THEMA MORT I CATASTROPHES I SAGA DESTINATION FINALE

 

Quatorze années se sont écoulées depuis Destination finale 5, et de nombreuses pistes de suites ont entretemps été formulées puis abandonnées. Continuer à faire fructifier la franchise restait une priorité pour New Line Cinema, encore fallait-il trouver la bonne idée. Le très inégal Jon Watts (à la tête des Spider-Man du Marvel Cinematic Universe et de la sympathique série Skeleton Crew) étant embarqué dans ce sixième opus tardif en tant que coproducteur et coscénariste, on ne savait trop quoi penser de la teneur du projet. Mais le nom des deux réalisateurs finalement sélectionnés – après une longue phase de sélection – se révélait plutôt rassurant. Zach Lipvosky et Adam B. Stein nous ont en effet offert le très recommandable Freaks en 2018. Cela dit, comment surprendre encore le public habitué à une franchise aussi codifiée ? Autant dire que l’exercice n’était pas simple, pour ne pas dire périlleux. D’un autre côté, trop s’éloigner de la formule aurait pu être considéré comme un acte de trahison par les aficionados de la saga.
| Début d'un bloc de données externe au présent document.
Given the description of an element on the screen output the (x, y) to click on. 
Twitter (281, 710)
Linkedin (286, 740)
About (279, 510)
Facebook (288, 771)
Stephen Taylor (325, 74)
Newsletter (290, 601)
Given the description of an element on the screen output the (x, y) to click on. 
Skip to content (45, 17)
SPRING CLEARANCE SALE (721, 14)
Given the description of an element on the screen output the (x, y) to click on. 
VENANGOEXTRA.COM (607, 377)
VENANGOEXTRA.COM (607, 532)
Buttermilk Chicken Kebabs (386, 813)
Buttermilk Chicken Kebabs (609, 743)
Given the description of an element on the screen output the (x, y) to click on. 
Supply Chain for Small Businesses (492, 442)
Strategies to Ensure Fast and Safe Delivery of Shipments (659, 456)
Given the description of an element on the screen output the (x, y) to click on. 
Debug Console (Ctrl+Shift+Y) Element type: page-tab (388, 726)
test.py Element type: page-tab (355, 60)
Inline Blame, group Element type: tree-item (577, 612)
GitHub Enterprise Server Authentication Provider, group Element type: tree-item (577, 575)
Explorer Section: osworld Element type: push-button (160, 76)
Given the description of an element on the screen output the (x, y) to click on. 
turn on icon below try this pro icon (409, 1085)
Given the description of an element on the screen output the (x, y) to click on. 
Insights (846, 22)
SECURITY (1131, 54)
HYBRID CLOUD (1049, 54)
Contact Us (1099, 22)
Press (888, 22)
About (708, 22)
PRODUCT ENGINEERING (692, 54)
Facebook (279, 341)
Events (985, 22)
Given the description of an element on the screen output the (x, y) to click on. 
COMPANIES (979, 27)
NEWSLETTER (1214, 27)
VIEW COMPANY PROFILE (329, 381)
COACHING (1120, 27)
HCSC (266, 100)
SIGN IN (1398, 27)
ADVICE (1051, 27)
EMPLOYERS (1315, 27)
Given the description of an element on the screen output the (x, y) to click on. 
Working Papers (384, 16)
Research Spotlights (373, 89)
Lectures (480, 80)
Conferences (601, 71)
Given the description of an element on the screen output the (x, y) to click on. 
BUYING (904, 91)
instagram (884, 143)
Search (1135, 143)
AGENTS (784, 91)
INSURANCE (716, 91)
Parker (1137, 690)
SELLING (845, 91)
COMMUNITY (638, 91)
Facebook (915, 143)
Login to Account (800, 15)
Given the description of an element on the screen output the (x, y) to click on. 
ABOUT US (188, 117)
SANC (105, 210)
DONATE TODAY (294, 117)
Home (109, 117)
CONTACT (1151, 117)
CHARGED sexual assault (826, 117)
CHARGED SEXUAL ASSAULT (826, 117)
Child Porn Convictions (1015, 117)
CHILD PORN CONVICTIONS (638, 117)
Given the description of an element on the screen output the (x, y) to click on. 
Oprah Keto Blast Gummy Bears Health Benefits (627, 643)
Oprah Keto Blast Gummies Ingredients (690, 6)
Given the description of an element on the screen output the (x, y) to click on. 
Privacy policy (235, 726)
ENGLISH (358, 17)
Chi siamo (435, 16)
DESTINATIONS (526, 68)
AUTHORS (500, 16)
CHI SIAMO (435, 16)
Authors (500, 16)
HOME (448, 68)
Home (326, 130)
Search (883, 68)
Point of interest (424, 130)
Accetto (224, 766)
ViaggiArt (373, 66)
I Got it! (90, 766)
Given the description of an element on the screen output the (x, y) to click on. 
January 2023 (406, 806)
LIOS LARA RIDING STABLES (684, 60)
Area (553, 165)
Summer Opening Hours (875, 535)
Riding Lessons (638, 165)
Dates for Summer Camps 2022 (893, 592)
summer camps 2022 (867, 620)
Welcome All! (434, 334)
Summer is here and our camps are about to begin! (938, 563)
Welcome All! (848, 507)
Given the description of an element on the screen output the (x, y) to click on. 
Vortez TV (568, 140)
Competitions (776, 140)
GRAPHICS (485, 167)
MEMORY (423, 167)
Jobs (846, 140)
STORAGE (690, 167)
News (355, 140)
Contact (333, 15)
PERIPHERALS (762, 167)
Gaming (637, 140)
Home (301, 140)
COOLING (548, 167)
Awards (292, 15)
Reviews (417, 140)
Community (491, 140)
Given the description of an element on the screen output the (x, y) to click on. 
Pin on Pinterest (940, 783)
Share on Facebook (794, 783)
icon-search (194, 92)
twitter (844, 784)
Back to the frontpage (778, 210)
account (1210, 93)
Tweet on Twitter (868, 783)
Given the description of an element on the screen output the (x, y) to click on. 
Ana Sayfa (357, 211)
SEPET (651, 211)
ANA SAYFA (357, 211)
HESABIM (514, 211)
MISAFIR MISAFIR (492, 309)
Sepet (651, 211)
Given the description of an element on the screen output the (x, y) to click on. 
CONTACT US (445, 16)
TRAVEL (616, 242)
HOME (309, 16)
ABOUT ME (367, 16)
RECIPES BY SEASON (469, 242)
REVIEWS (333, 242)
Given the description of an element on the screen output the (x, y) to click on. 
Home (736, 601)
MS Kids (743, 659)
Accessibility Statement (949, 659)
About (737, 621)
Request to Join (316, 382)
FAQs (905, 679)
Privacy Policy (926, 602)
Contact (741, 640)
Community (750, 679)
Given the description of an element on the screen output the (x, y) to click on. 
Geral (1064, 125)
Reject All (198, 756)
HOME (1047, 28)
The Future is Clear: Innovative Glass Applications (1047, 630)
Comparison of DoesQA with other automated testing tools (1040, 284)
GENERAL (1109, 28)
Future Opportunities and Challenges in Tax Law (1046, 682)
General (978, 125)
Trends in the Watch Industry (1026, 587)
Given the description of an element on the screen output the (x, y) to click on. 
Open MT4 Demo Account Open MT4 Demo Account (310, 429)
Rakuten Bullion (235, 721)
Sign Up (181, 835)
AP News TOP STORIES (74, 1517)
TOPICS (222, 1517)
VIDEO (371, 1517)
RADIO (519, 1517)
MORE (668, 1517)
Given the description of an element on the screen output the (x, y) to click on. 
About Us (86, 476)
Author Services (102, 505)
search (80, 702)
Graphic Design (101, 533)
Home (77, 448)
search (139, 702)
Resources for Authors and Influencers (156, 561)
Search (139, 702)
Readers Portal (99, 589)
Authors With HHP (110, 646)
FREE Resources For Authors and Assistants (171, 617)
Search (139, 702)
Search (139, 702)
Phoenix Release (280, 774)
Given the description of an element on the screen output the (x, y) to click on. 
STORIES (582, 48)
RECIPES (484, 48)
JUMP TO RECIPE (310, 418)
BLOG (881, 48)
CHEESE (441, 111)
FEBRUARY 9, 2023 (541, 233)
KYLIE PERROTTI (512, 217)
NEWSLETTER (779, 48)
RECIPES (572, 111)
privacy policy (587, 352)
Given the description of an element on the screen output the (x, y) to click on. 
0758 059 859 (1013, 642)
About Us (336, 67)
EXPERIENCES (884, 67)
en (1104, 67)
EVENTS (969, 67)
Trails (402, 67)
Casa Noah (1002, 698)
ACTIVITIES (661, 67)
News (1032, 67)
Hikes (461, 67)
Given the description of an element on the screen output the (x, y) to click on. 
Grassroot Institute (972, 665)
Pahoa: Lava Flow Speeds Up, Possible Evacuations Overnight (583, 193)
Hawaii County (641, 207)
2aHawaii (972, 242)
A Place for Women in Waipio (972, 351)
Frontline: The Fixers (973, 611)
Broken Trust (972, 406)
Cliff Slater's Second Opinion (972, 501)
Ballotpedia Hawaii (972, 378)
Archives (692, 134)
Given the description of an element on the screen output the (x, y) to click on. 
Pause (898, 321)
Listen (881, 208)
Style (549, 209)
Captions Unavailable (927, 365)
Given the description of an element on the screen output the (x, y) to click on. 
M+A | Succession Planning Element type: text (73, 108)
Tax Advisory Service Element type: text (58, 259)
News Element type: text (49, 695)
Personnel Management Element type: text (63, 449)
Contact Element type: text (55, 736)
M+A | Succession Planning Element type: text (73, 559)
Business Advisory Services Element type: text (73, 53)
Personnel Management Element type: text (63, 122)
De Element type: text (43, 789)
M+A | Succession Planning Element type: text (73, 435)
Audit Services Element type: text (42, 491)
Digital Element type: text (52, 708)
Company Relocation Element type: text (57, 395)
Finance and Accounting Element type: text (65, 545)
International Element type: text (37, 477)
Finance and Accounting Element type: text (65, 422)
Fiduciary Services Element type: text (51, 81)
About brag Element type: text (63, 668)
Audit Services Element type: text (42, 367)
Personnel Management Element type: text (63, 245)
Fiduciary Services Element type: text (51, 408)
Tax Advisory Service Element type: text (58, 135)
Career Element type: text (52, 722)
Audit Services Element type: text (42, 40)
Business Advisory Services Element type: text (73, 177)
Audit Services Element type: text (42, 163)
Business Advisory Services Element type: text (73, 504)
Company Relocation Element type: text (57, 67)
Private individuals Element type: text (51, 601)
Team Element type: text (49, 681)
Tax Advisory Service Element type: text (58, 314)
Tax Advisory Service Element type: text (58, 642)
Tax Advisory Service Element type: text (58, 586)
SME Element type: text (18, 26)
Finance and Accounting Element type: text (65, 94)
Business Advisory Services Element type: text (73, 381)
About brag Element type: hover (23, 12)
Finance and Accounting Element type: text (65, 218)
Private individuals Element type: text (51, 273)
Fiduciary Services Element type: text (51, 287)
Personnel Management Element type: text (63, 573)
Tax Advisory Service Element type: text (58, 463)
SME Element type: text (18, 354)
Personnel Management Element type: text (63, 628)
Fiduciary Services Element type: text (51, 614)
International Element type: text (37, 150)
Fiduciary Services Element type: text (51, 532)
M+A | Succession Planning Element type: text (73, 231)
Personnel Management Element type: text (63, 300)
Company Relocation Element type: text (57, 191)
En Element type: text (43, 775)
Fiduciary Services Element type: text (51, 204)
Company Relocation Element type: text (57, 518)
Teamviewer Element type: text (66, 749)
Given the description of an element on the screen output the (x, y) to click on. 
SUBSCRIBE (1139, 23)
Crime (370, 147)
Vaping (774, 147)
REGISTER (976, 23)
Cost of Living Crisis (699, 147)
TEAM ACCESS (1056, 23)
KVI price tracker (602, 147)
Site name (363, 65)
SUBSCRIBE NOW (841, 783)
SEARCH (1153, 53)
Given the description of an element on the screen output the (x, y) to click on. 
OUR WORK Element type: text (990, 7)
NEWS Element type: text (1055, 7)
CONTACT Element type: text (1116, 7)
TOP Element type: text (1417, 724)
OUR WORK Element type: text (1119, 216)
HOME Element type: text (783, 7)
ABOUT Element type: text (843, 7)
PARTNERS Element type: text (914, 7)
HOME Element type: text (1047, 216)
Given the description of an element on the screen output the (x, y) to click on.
En quête du juste équilibre, les scénaristes et les cinéastes se sont creusé les méninges pour finalement trouver une solution plutôt habile. Car si la mécanique ne change pas – la Mort vient faucher ceux qu’elle a ratés la première fois en orchestrant de diaboliques réactions en chaîne propres à hérisser les poils des spectateurs -, son inscription dans le scénario change un peu la donne.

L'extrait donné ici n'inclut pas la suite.